Les chiffres de l’Insee sont officiellement tombés ce mardi 26 mars : le déficit a atteint 5,5 % du PIB en 2023, à 154 milliards d’euros, a dévoilé mardi l’institut national, soit davantage que les 4,8 % de 2022 et que les 4,9 % initialement prévus par le gouvernement pour 2023. En cause : des recettes de l’État « pénalisées par le ralentissement de l’économie, des mesures nouvelles sur les prélèvements obligatoires, et un recul des transferts reçus », précise l’institution, évoquant des impôts « quasi à l’arrêt », augmentant « seulement de 0,3 % (+2,8 milliards d’euros) après +7,9 % en 2022 ».
Sont aussi évoqués le ralentissement des dépenses de l’État qui « augmentent de 3,7 % après +4,0 % en 2022 », des dépenses de fonctionnement en hausse (+6,0 %) et les prestations sociales qui « accélèrent » (+3,3 %, après +1,2 % en 2022), portées « par la revalorisation des prestations indexées sur l’inflation ». Bruno Le Maire a bondi sur l’occasion pour justifier sa politique d’austérité et de casses des conquis sociaux, laissant de côté à dessein l’un des termes de l’équation, la question des recettes.
« Opposé à toute augmentation d’impôt »
« La deuxième chose après une réduction des dépenses de l’État qui est indispensable, c’est une prise de conscience collective : tout ne peut pas reposer que sur les dépenses de l’État, ça ne peut plus être open bar », a lâché le ministre de l’Économie sur RTL, se disant « ouvert à tous les débats » alors qu’il était interrogé sur la possibilité d’un remboursement des médicaments en fonction des revenus. Une perspective, qui met à mal le principe même de la Sécurité sociale, évoquée alors que l’exécutif prévoit déjà de s’attaquer aux remboursements des affections longue durée (ALD) ou encore, de nouveau, aux indemnités du chômage et envisage 20 milliards de coupes dans les dépenses après les 10 milliards déjà décidés pour cette année, sans que le parlement ne soit consulté.
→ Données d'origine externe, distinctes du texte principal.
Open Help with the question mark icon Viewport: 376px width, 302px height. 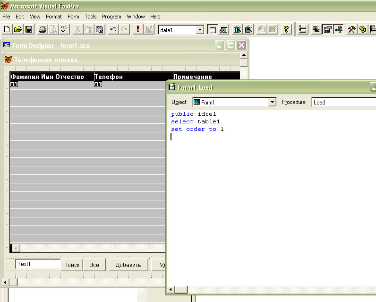point(286,30)
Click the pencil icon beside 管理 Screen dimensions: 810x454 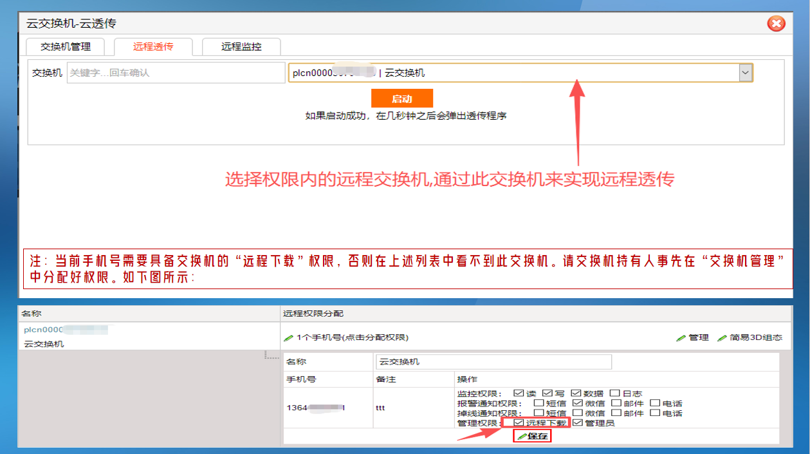pyautogui.click(x=681, y=337)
Bruno Le Maire a beau se dire « ouvert », il y a pourtant des débats qu’il se refuse à avoir, fermant la porte à toute alternative à cette austérité que les Français paieront cher. C’est le cas sur le volet dépenses : si le modèle social est dans le viseur, les aides publiques aux entreprises attribuées pour la plupart sans contrepartie, qui représentent tout de même 190 milliards d’euros par an, sont largement épargnées. Sur le volet recettes, l’hôte de Bercy s’est aussi à nouveau dit, mardi, « opposé à toute augmentation d’impôt » en France. « On peut parfaitement faire des économies sur la dépense publique sans aller piocher dans les poches des Français et je reste totalement opposé à toute augmentation d’impôts sur nos compatriotes », a-t-il déclaré. Sous l’argument fallacieux de préserver le pouvoir d’achat, le ministre enterre ainsi toute possibilité de taxer davantage les profits des entreprises (153,6 milliards de bénéfices nets pour le CAC 40 en 2023) – à l’exception d’une hausse de la contribution sur la rente inframarginale des énergéticiens – ou les plus riches.
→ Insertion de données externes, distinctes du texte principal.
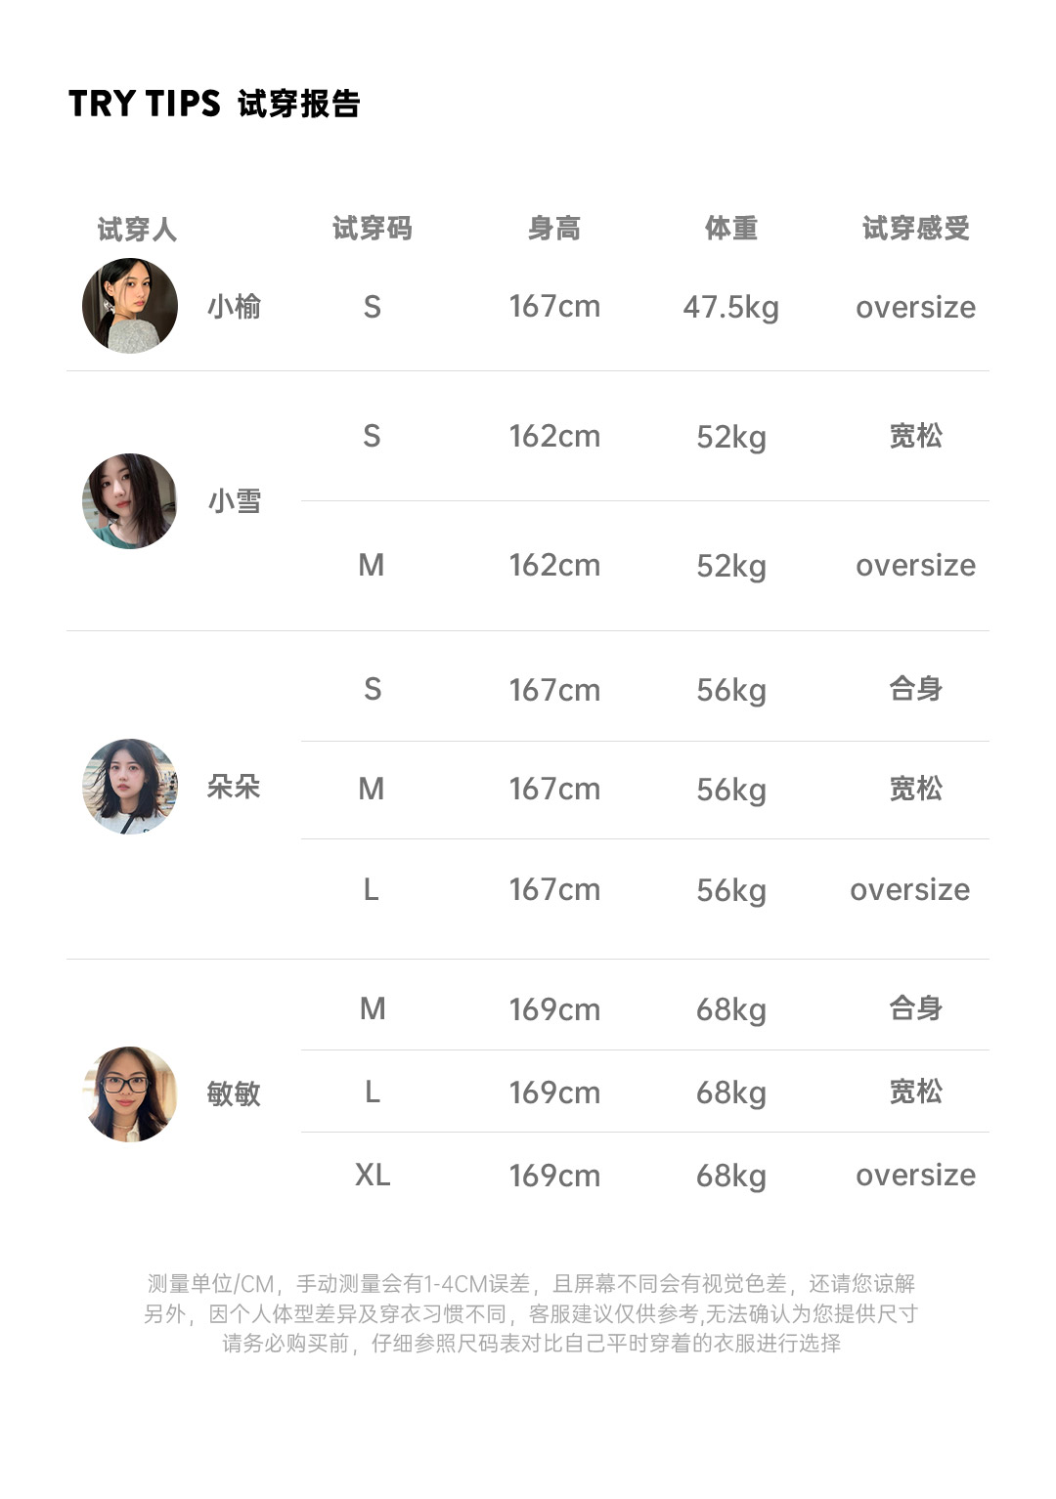The height and width of the screenshot is (1499, 1056).
Task: Select the XL size cell
Action: 372,1175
Pourtant, les Français sont plutôt favorables à une telle révision de la fiscalité, qu’ils estiment pour l’heure injuste à 75 %, selon un sondage ViaVoice pour Libération. S’ils sont 15 % à juger nécessaire de réduire les prélèvements pour tous les ménages, et la même proportion à considérer qu’ils devraient baisser uniquement pour les plus modestes, ils sont aussi respectivement 20 et 27 % à estimer qu’ils devraient augmenter pour les plus aisés et pour les entreprises qui font le plus de profits, selon une étude publiée mardi 26 mars. Une exigence de justice fiscale qui commence à trouver de l’écho jusque dans la majorité et qui pourrait commencer par des mesures d’urgence. 65 % des sondés jugent ainsi prioritaire une taxe temporaire sur les superprofits et 52 % un nouvel impôt sur la fortune. À bon entendeur…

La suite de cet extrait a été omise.